## TASK REQUIREMENTS
[1] In the post on grid search for AdaBoost, shorten the paragraph that begins "The search on a dataset" to a single sentence that keeps its main facts.
[2] Write the next part of the post on grid search for AdaBoost, picking up right after its final line of code.

Running GridSearch on AdaBoost and base learner-CodePudding

I'm running grid search on AdaBoost with DecisionTreeClassifier as its base learner to get the best parameters for AdaBoost and DecisionTree.

The search on a dataset (130000, 22) has been running for 18 hours so I'm wondering if it's just another typical day of waiting for training or maybe there might be an issue with the set up.

Does this code look ok? Maybe the min_samples_leaf search range is too wide?

ada_params = {"base_estimator__criterion" : ["gini", "entropy"],
              "base_estimator__splitter" :   ["best", "random"],
              "base_estimator__min_samples_leaf": [*np.arange(100,1500,100)],
              "base_estimator__max_depth": [5,10,13,15],
              "base_estimator__max_features": [5,10,15],
              "n_estimators": [500, 700, 1000, 1500],
              "learning_rate": [0.001, 0.01, 0.1, 0.3]
}

dt_base_learner = DecisionTreeClassifier(random_state = 42, max_features="auto", class_weight = "balanced")

## SUPPLIED DATA
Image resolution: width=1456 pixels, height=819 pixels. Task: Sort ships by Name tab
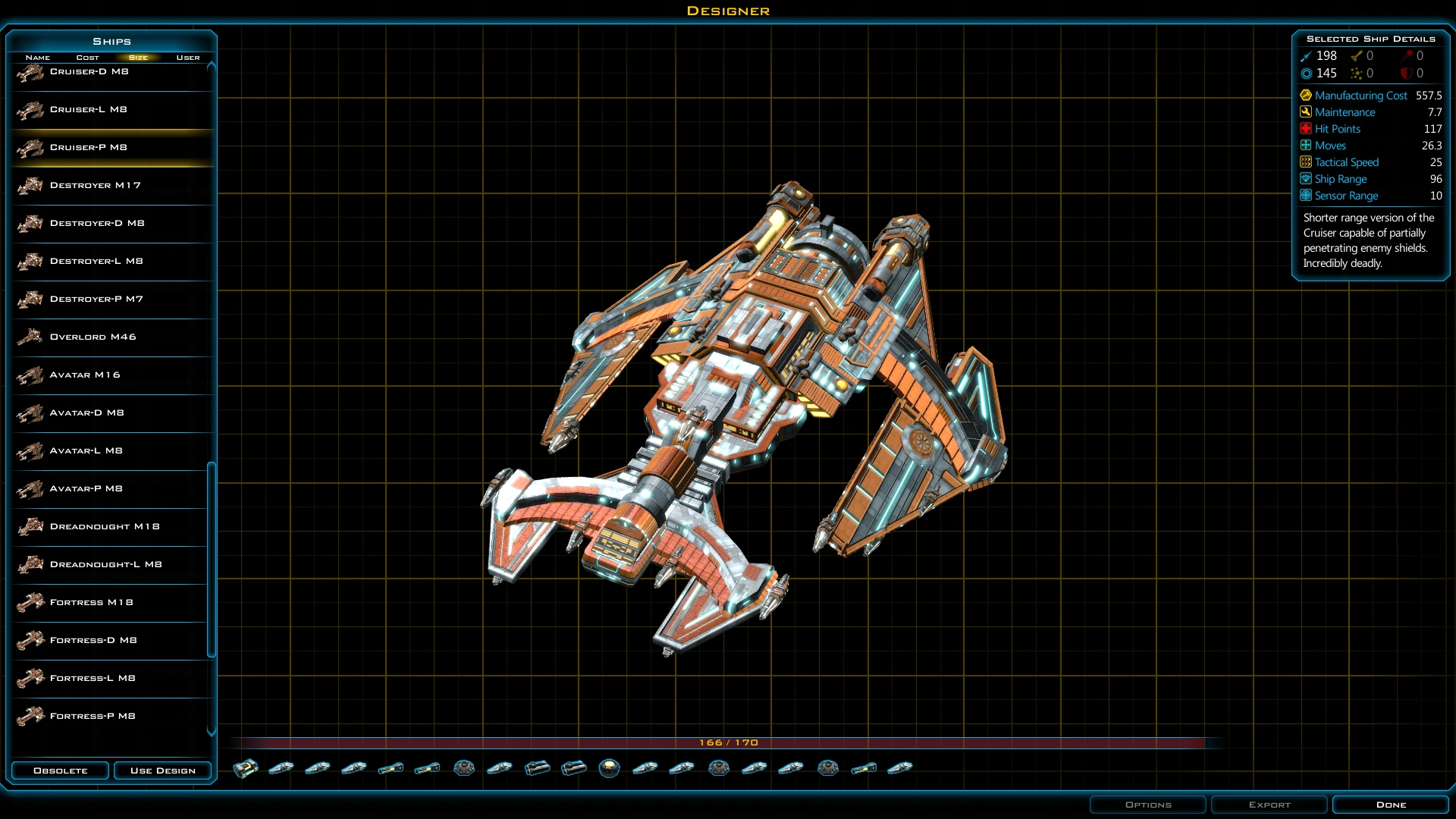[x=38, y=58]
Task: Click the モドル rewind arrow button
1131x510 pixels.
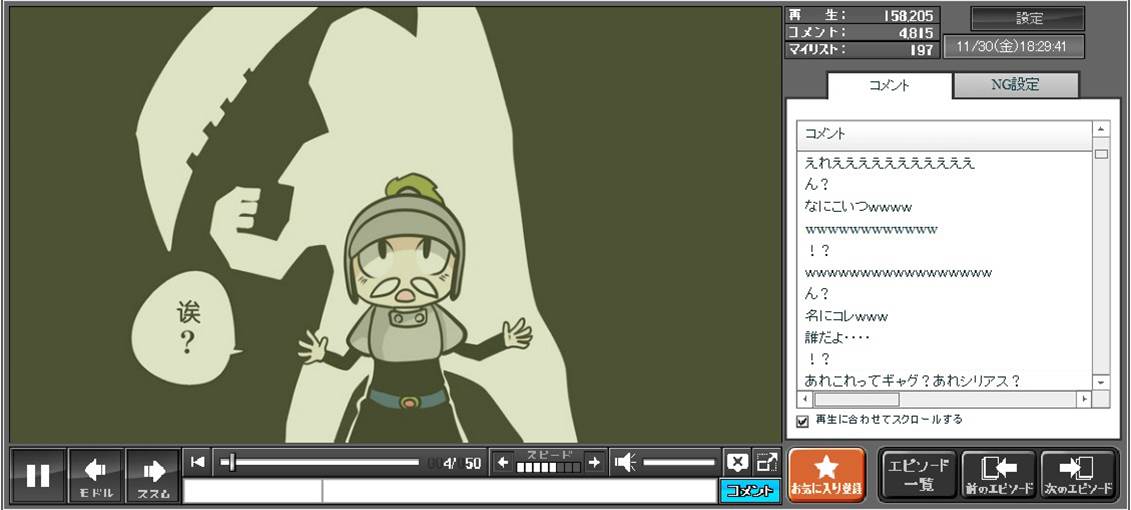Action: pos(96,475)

---

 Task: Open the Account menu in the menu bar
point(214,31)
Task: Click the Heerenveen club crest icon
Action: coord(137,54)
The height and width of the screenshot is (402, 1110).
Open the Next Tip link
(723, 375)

...

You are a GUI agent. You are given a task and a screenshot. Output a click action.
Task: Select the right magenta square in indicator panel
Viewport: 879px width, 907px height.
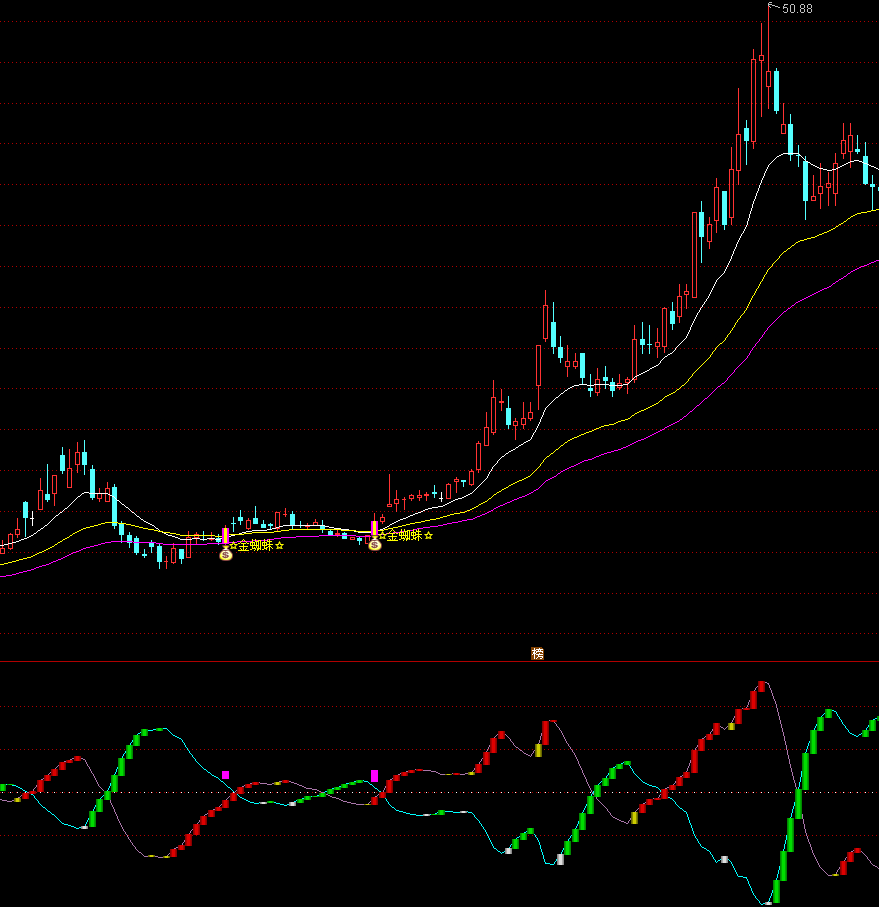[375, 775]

## THE RESULTS
[1] A search on a (130000, 22) dataset has run for 18 hours, leaving it unclear whether that is a normal training wait or a sign of a setup problem.

[2]
ada_clf = AdaBoostClassifier(base_estimator = dt_base_learner)

ada_estimator = GridSearchCV(ada_clf, param_grid=ada_params, scoring = 'f1', cv=kf)
ada_estimator.fit(scaled_X_train, y_train)

CodePudding user response：

If I am not mistaken, your GridSearch tests 14 * 4 * 3 * 4 * 4 = 2,688 different model configuration, each for a crossvalidation of an unknown number of splits. You should definitely try to reduce the number of combinations in the GridSearchCV or go for RandomizedSearchCV or BayesSearchCV from skopt.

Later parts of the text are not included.